● Text provided:
━━━━━━
Mixed-use development emerged in the 1990s and the 80ha town centre site was enlarged to allow for a graduation of urban change, with mixed-use areas buffering the major retail centre from suburban housing.
“We took the decision back in the 1996 amendment to increase the size of the town centre to 150 hectares to give us land to address what was an emerging trend,” Mr Murphy said.
“That is important when that concerns projects you do a lot of years ahead; you need room to change and the canvas to work with.”
Experience
Mr Murphy acknowledges one of the challenges of working with a blank sheet to start a 30-year project was that it came with inherent risks of getting things wrong and picking a direction that might have negative consequences over such a period.
He said it had been important from the start to gather a team of people who had studied the specialist skills required across the whole gamut of urban development.
Mr Murphy said the LWP team also spent a great deal of time learning from the best.
Overseas study tours were taken and expert offshore companies were used to review the opportunities that LWP had before it.
“Over 30 years we have constantly sought out the latest trends in urban development,” he said.
“We continually tested the project’s currency with market trends; the project has continued to be recognised in awards, notwithstanding development commenced in October 1994.”
Aside from mixed-used development, Mr Murphy points to Ellenbrook’s leadership in recent years in the development of micro-blocks, offering lots as small as 80 square metres at the heart of the development to provide affordability and improve density around transport nodes.
The push towards density came as housing affordability reached a crisis point during the latter stages of the mining boom and affected property prices accordingly.
That issue prompted the state government to allow block sizes below the previous allowed minimum of 120sqm and the WA Planning Commission agreed to LWP trialling its smaller block sizes in late 2015.
Mr Murphy said that innovation had been received well by the market.
He believes the ability to innovate has been critical to the acclaim the project has earned.
The LWP founder is clearly proud of the numerous state and national awards, plus the 2015 World Prix D’Excellence Award for Masterplan Communities awarded by FIABCI, the international real estate federation.
Expansion
The lessons learned at Ellenbrook have not been in isolation.
LWP has, over the years, expanded into each of Perth’s major development corridors.
━━━━━━
● Exercise materials:
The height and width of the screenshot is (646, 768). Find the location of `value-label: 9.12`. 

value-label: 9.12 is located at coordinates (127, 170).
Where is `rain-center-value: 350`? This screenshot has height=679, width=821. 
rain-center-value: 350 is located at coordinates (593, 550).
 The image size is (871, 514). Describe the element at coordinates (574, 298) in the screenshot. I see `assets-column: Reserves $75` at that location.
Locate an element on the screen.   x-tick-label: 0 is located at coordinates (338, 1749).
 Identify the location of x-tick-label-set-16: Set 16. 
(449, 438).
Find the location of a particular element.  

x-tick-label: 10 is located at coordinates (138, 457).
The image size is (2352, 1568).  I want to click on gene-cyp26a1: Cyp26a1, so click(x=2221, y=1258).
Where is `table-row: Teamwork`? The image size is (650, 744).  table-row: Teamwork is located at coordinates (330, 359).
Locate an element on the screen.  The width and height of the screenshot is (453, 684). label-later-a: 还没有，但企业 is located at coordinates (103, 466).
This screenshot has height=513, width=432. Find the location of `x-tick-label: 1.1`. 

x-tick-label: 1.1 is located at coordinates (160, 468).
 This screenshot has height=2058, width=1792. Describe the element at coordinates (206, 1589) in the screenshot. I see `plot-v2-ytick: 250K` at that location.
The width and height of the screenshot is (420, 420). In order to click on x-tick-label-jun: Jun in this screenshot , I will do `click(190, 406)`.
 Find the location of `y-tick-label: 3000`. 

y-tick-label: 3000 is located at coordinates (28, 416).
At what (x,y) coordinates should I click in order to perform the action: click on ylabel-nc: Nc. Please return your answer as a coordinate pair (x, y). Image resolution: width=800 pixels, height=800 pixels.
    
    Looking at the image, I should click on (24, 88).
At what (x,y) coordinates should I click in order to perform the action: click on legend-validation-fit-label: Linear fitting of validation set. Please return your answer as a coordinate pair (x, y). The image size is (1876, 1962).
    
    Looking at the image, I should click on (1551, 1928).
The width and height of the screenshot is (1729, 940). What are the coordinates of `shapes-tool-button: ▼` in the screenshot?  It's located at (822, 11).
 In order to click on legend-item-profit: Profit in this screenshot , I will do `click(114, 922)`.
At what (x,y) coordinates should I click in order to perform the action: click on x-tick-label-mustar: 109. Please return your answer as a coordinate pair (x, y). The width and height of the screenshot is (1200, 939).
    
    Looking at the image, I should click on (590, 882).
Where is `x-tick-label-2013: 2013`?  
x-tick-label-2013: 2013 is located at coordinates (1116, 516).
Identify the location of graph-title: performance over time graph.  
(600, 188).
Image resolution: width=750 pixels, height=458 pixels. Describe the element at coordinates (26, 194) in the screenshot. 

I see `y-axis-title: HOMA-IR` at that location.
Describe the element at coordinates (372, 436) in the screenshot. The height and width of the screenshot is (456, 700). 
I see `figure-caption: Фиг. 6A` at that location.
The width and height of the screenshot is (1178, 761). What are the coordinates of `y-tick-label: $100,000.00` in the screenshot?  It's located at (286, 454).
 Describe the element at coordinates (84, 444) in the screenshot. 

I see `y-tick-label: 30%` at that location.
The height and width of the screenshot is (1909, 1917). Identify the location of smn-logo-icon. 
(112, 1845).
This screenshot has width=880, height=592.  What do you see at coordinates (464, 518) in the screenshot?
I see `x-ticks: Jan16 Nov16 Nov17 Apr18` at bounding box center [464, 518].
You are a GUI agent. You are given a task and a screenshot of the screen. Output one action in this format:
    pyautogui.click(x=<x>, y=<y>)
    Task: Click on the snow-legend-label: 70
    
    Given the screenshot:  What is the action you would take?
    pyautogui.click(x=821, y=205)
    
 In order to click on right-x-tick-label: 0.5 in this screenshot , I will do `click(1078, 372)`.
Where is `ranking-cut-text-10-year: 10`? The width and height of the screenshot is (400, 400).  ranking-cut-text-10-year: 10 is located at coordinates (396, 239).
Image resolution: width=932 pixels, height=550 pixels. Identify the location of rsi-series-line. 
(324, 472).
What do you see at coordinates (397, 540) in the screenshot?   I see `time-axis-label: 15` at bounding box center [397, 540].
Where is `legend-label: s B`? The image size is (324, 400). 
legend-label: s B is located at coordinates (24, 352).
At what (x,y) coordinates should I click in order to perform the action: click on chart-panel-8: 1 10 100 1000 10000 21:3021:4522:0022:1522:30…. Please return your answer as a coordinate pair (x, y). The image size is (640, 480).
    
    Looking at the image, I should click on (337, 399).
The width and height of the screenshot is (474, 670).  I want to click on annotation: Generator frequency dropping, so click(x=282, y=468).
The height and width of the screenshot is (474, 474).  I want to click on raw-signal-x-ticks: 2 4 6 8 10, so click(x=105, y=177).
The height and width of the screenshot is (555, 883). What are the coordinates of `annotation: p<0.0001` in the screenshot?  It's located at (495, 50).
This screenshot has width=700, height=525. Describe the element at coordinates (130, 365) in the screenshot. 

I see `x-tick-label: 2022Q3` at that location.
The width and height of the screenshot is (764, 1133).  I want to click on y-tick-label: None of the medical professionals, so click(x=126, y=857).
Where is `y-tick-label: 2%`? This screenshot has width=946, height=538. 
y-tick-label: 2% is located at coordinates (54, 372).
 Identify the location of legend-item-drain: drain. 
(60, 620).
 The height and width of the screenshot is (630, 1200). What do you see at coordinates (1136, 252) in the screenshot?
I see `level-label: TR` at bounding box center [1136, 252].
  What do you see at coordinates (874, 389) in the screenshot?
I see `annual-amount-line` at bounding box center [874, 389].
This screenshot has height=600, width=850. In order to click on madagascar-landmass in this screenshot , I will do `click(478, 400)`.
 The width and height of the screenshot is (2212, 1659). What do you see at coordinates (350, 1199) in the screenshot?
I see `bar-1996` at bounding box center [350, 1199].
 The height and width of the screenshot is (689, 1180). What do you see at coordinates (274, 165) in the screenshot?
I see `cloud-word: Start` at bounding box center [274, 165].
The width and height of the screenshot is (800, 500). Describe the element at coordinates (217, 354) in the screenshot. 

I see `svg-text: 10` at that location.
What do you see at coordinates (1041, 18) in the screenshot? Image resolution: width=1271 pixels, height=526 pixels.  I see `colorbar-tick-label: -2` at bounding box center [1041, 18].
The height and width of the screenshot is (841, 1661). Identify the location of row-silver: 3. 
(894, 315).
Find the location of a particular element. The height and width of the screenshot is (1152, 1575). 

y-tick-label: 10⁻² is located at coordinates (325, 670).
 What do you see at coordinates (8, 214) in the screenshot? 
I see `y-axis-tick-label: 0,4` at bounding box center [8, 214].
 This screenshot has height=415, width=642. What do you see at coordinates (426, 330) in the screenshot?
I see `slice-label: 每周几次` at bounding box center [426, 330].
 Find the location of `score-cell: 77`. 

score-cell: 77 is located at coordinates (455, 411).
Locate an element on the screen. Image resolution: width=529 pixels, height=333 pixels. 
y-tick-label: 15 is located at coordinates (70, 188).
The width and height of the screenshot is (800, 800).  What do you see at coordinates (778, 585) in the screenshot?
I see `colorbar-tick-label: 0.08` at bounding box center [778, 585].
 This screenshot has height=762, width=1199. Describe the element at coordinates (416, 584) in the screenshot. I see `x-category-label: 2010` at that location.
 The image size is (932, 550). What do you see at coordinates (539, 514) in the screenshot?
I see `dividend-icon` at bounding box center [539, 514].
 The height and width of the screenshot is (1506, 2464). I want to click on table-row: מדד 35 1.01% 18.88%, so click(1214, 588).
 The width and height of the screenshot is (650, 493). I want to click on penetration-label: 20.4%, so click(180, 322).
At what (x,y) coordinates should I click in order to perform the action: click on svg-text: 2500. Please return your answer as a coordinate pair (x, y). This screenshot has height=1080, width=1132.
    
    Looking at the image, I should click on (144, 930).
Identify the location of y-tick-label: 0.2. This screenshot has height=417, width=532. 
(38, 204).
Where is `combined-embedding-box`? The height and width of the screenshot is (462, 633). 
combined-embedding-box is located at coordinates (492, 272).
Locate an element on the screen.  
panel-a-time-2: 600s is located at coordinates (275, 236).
━━━━━━
● Work task 1: In the Ellenbrook text, reproduce the passage starting at "The push towards" and ending at "by the market.", substituting "lot sizes" for every occurrence of "block sizes".
● Work task 2: Render only the lines of the entries starting at the line containing "The width and height of the screenshot is (420, 420)." and ending at the line containing "y-tick-label: 3000 is", both included, as a Markdown table with the columns Row and Line. Number each line and leave out blank lines.

● Output 1:
The push towards density came as housing affordability reached a crisis point during the latter stages of the mining boom and affected property prices accordingly.
That issue prompted the state government to allow lot sizes below the previous allowed minimum of 120sqm and the WA Planning Commission agreed to LWP trialling its smaller lot sizes in late 2015.
Mr Murphy said that innovation had been received well by the market.

● Output 2:
| Row | Line |
|---|---|
| 1 | The width and height of the screenshot is (420, 420). In order to click on x-tick-label-jun: Jun in this screenshot , I will do `click(190, 406)`. |
| 2 |  Find the location of `y-tick-label: 3000`.  |
| 3 | y-tick-label: 3000 is located at coordinates (28, 416). |